Não há a menor sombra de dúvidas que meus dois molequinhos curtem os holofotes, um para atuar, ou outro para dançar.

Quem disse que mãe de menino não tem dessas alegrias, hein? 😛


Em tempo: Ontem, voltando do Karatê, Nickito tava meio triste e disse que não queria mais ir às aulas. Foi difícil arrancar dele o motivo, mas depois de muito insistir, me contou que um dos coleguinhas estava “fighting him” antes da aula. Disse que o papai não viu, porque eles estavam numa corner. Disse também que o garoto bateu com a cabeça dele na parede – imagino que não tenha sido com muita força, mas ainda assim fiquei chocada! Resultado: Nickito fez sua pior aula, sem vontade, só pra constar, e quando chegou em casa, conversando comigo, pediu para sair do Karatê e entrar pra aula de dança. Tadinho, sentiu-se acuado e, imagino, comparou os treinos do Karatê com os ensaios pro Concert, onde ninguém luta, só dança e se diverte.

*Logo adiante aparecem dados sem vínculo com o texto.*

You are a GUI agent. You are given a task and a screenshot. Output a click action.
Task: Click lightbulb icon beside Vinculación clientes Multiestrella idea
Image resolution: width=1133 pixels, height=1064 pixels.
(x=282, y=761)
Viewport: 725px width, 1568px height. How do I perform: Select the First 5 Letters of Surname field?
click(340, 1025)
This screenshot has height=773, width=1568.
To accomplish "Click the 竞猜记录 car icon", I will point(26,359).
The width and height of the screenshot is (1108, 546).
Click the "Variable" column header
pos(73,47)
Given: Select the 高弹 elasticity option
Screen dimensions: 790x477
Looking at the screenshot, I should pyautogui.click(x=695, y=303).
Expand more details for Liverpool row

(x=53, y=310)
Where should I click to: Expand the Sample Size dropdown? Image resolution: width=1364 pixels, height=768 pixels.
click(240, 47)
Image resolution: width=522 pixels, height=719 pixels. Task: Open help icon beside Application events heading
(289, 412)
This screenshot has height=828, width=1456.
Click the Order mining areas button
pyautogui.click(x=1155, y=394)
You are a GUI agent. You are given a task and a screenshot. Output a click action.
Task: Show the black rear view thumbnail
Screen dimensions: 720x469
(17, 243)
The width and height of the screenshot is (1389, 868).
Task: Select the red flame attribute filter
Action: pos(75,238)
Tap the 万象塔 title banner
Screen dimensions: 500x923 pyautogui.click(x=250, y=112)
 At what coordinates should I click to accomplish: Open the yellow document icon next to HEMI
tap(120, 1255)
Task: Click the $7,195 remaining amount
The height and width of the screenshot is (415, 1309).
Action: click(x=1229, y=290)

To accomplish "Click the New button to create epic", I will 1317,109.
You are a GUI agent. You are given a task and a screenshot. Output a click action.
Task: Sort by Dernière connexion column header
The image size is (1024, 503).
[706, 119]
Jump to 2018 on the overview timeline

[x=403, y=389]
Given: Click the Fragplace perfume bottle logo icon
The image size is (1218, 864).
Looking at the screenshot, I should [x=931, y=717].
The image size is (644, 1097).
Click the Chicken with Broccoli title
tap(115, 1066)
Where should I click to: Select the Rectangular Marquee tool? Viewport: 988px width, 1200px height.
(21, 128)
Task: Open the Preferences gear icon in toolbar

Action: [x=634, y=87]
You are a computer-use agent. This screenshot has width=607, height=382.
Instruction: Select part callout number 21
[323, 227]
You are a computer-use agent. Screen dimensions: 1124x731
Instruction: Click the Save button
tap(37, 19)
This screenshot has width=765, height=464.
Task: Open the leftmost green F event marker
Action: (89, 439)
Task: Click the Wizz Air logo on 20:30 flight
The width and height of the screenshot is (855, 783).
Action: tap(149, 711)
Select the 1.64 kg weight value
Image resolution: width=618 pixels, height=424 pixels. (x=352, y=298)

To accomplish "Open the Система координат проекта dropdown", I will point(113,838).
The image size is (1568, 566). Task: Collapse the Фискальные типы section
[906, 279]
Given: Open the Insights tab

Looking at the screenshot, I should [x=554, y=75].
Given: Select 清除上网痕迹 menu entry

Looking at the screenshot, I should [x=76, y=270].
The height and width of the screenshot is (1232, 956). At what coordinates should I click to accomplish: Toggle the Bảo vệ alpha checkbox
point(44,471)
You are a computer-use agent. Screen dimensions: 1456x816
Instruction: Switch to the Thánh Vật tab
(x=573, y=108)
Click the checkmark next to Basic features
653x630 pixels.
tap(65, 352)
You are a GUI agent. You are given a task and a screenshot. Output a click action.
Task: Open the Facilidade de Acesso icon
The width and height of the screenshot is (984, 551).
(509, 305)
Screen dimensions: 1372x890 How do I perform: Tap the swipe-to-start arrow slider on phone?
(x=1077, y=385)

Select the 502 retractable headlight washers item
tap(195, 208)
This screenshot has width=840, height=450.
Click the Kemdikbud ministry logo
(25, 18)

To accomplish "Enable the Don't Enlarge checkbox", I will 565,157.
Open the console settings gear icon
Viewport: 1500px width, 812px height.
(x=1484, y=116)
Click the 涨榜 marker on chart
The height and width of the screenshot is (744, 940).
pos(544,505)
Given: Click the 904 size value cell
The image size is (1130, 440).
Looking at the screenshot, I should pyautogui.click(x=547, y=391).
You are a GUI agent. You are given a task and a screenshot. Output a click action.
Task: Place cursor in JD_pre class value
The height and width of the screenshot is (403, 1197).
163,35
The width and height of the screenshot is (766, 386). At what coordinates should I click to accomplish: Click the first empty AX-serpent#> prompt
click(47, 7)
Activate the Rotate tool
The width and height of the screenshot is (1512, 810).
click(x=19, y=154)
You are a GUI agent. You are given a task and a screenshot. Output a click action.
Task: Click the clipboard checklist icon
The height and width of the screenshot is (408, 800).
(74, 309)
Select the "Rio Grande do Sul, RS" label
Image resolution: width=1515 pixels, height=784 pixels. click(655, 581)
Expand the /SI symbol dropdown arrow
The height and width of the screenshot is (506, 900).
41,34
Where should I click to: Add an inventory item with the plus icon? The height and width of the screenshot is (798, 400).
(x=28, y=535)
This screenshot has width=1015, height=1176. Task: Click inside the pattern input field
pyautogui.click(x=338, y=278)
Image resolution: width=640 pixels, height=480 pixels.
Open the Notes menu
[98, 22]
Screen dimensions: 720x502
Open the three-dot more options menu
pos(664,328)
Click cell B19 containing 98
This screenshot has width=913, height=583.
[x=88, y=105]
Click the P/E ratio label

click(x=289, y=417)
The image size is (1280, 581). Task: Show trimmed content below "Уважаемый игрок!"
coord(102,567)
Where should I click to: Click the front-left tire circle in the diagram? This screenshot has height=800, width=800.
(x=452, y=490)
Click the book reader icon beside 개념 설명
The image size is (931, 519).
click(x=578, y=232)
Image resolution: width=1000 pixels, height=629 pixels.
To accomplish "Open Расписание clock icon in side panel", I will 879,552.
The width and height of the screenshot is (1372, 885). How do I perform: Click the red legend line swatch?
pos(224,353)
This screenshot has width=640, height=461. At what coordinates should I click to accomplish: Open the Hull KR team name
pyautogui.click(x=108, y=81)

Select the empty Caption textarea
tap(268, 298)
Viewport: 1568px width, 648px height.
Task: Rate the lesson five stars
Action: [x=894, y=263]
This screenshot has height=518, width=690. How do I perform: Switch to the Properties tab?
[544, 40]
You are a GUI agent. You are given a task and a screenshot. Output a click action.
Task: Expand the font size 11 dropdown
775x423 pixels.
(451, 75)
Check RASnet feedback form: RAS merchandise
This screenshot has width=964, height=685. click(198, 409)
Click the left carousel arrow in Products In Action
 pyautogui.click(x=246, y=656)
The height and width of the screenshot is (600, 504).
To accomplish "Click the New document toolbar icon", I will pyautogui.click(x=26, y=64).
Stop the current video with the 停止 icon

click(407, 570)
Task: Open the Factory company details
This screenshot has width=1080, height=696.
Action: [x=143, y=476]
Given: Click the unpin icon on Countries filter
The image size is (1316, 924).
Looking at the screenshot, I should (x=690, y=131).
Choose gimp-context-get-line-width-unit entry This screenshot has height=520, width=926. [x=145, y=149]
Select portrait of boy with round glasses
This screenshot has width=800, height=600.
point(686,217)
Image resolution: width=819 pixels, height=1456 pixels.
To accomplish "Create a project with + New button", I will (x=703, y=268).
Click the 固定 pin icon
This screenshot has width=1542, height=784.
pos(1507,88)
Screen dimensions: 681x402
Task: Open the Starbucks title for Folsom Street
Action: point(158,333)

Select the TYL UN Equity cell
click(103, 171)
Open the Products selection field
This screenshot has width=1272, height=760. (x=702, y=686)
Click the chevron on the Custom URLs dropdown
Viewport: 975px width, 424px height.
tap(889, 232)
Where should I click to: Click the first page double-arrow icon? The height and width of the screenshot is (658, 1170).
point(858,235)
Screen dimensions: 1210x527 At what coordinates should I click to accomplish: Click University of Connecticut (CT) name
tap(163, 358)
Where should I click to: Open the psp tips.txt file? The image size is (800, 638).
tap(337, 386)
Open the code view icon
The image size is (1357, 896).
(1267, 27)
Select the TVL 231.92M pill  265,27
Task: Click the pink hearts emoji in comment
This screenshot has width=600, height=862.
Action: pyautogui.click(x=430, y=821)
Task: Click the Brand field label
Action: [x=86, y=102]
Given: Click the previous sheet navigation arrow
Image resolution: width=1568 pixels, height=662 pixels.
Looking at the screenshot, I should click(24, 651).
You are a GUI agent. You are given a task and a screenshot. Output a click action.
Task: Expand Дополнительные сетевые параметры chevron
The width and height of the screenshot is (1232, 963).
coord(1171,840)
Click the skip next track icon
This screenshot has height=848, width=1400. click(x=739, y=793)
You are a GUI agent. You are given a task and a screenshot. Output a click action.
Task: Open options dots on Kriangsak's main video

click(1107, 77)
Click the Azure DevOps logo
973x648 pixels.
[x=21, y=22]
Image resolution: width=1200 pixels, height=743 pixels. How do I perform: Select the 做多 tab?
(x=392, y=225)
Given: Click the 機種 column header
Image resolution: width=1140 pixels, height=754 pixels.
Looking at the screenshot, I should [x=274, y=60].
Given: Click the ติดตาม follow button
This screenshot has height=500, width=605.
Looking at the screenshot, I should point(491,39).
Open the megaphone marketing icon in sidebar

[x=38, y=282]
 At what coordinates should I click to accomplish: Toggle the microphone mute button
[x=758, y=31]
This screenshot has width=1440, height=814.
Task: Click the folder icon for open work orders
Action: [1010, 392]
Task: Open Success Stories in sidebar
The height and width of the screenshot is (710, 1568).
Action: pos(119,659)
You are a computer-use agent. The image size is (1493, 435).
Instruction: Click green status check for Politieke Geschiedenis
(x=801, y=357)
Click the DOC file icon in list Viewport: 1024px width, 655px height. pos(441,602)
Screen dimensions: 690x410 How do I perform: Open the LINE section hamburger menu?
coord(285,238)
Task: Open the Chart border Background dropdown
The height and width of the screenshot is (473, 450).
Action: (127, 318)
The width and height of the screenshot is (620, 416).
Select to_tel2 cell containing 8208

Conversei com ele, e concordamos que ele continuará no Karatê até o fim do termo e que na Coréia, procuraremos um curso de dança/teatro pra ele fazer, mas que até lá, ele precisa enfrentar os bullies, contar pro instructor, pedir pra parar, enfim, não ser firme.

Hoje ele tem outro treino, vamos ver o que acontece.